Recipients of the 2019-2020 Graduate Scholarship ProgramRecipient of the Universalia Charles Lusthaus Scholarship
Deanne Donohue
Deanne holds a Master’s degree in Sport Pedagogy, a Bachelor of Education, and a Bachelor of Human Kinetics. Currently, she is completing a Graduate Diploma in Program Evaluation at the University of Ottawa. Deanne has worked in the fields of health and physical activity education and promotion. She took an absence from a career to home educate her four children. In addition to spending time with her family, Deanne is passionate about playing tennis, hiking, snowshoeing and has a growing interest in wildlife photography.
Program Evaluation Graduate Studies Exploration
In her first year of Program Evaluation studies, Deanne gained experience conducting a comprehensive, mixed methods program evaluation for an Ottawa-based health services agency for adults who had acquired brain injuries.
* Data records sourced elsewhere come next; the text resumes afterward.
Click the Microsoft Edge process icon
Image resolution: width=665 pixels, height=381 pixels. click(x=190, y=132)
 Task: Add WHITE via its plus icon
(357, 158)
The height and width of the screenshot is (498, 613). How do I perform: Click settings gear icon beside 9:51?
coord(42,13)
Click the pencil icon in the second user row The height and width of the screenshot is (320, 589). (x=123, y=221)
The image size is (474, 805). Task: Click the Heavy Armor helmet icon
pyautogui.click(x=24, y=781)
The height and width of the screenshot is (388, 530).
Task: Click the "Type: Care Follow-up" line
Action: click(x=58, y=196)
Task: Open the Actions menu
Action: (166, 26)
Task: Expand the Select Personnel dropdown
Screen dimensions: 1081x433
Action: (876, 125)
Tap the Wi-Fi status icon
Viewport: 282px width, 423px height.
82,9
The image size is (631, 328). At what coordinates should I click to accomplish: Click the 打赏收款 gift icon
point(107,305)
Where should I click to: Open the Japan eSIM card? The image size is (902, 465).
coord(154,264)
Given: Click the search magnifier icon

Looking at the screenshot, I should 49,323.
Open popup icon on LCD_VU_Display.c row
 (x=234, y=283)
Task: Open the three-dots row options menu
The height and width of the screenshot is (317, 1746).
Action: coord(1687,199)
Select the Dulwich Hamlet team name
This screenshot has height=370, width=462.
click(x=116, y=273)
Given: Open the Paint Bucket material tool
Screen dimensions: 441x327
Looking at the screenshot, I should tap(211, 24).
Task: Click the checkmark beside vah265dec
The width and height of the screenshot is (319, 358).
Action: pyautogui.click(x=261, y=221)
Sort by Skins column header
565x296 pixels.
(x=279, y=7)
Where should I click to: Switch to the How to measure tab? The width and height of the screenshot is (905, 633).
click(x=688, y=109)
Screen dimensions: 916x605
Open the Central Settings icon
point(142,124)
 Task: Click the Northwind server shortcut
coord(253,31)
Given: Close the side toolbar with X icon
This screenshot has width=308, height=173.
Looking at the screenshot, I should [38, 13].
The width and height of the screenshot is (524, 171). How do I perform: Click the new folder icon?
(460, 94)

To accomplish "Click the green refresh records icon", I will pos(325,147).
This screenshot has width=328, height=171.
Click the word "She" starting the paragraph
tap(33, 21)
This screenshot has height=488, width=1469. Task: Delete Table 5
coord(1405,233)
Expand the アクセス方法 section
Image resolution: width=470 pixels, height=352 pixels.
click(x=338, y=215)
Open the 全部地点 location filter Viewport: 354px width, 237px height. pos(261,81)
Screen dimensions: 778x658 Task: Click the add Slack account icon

Deanne will continue working with this agency exploring how on-line program delivery during the 2020 Covid-19 lockdown has affected clients, and help guide the development of a virtual and in-person program delivery model. In addition, Deanne will be exploring the effectiveness of a combination of on-line and in-person qualitative and quantitative data collection methods in program evaluation in order to guide program development.
Recipient of the CESEF Graduate Scholarship Program
Steven Lam
Steven (he/him) is a doctoral candidate in the Department of Population Medicine at the University of Guelph. His interest in evaluation and global health was motivated by his desire to improve the impact of programs on environmental sustainability and social equity. He is also an independent evaluator with professional experience in agriculture, food security, climate change, and international development fields. Drawing on theory-driven, feminist, and developmental approaches to evaluation, he supports organizations in learning from and adapting their programs.
Program Evaluation Graduate Studies Exploration
As the environment in which programs are situated in changes, evaluations must also change. Steven’s dissertation explores how evaluation research and practice might adapt in response to the climate crisis. To do so, he draws on the case of food security programming where climate change impacts are especially visible. His goal is to develop approaches for integrating environmental sustainability and social equity into evaluation, such that evaluation can continue supporting the needs and priorities of programs and people under a changing climate.